Speaking at a news conference, Honda Chief Executive Toshihiro Mibe said the company has already started looking at ways to boost production capacity in the U.S. in case tariffs remain in place for a long time.

The weak projections come amid rising fears that President Trump's auto tariffs may hurt one of Japan's most important industries and a major engine of economic growth.

The tariffs will likely weigh on corporate earnings and the overall economy as car exports comprise about a third of Japan's shipments to the U.S. That could make companies hesitant to increase capital spending and dent wage growth, which has finally been gathering pace in recent years after decades of virtually zero increases.
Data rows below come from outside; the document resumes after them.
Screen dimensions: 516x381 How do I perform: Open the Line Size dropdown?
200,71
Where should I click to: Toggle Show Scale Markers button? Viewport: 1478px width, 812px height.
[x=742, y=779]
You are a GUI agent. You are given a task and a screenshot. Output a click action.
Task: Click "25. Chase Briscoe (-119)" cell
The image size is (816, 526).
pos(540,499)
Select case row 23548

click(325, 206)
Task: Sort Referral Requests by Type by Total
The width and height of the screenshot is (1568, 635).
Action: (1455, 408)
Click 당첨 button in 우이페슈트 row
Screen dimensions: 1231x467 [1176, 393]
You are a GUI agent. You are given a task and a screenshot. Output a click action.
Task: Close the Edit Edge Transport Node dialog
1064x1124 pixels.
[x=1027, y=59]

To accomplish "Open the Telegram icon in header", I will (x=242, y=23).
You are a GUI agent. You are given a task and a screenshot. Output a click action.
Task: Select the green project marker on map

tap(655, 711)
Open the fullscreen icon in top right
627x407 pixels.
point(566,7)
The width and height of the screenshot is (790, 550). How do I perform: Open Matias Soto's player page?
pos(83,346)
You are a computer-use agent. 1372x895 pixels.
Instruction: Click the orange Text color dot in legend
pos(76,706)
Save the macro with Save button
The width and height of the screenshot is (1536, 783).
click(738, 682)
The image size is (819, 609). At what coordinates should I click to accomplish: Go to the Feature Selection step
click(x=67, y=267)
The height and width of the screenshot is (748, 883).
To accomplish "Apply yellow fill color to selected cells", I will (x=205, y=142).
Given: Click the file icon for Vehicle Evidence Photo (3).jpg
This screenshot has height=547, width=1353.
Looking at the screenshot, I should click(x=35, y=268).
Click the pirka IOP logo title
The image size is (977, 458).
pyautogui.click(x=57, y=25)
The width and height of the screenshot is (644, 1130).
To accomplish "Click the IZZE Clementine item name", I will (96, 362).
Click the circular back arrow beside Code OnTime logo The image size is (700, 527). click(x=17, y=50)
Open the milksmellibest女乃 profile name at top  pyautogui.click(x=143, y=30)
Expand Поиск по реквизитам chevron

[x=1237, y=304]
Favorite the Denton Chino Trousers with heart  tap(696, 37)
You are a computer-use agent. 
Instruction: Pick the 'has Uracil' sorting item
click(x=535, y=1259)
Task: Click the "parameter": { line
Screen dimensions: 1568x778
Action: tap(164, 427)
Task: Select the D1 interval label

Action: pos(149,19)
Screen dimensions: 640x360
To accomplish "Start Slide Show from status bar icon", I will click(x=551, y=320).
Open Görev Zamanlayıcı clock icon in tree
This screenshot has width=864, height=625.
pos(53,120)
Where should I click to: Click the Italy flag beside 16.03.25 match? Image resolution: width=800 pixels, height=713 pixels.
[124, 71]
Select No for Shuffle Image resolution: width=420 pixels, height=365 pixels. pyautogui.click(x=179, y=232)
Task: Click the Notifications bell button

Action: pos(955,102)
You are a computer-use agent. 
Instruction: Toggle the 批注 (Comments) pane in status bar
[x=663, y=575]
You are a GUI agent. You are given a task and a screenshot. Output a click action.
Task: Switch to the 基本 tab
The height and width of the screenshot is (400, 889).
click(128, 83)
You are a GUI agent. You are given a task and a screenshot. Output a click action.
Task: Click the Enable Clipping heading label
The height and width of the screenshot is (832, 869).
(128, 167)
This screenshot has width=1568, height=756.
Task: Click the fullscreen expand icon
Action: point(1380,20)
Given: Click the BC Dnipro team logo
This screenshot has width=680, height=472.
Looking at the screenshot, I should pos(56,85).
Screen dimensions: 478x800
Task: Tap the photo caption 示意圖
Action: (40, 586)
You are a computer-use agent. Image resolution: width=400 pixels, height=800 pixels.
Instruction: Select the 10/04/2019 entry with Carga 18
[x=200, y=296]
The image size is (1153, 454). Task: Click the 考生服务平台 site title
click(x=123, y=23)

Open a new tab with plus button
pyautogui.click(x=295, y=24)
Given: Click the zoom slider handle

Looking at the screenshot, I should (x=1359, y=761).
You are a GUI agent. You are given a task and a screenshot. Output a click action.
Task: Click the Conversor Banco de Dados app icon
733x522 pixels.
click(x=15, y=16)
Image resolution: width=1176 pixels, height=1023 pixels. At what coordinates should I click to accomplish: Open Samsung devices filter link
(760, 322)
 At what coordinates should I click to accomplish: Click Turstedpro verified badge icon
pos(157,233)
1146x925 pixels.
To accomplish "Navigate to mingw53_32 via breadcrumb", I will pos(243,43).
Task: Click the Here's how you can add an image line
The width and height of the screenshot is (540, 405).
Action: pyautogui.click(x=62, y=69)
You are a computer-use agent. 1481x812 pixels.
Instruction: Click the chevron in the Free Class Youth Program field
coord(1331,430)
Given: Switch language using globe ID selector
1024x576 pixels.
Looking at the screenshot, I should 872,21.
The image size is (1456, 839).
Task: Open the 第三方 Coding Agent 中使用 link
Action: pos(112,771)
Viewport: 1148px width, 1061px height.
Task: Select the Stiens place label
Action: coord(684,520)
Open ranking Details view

Honda said it expects U.S. tariffs to reduce its operating profit by Y650 billion this fiscal year. CEO Mibe said the company increased stockpiles in the U.S. through March to avoid the tariffs, and plans to shift production of some of its models, including the Civic, to America.

"We believe that conducting business under a free-trade environment is the best solution not only for Mexico and Canada, but also for the American automotive industry," Mibe said.

A large portion of Honda cars sold in the U.S. are imported from Canada and Mexico.

Nissan also expects the tariffs to increase costs by up to Y450 billion this fiscal year, affecting 300,000 units produced in Mexico and 120,000 vehicles made in Japan--nearly 45% of all its cars sold in the U.S.

Other Japanese carmakers are also feeling the pressure.

Toyota Motor said last week that it expects a 35% drop in net profit this business year. It estimated that U.S. tariffs will cost the company Y180 billion in April and May alone.

In addition to the tariff impact, Nissan is facing internal challenges.

Nissan said Tuesday that it plans to reduce headcount by 20,000, more than double what it had originally planned. The layoffs are part of cost-cutting efforts to turn around weak sales.

The automaker is in urgent need of restructuring after a merger with Honda was scrapped in February. The deal fell through when Honda sought to make Nissan a subsidiary to facilitate decision-making, after initially agreeing to a structure in which the two automakers would sit side-by-side under a single holding company.

"The reality is clear: we have a very high-cost structure," said Nissan CEO Ivan Espinosa. "To complicate matters further, the global market environment is volatile and unpredictable, making planning and investment increasingly challenging."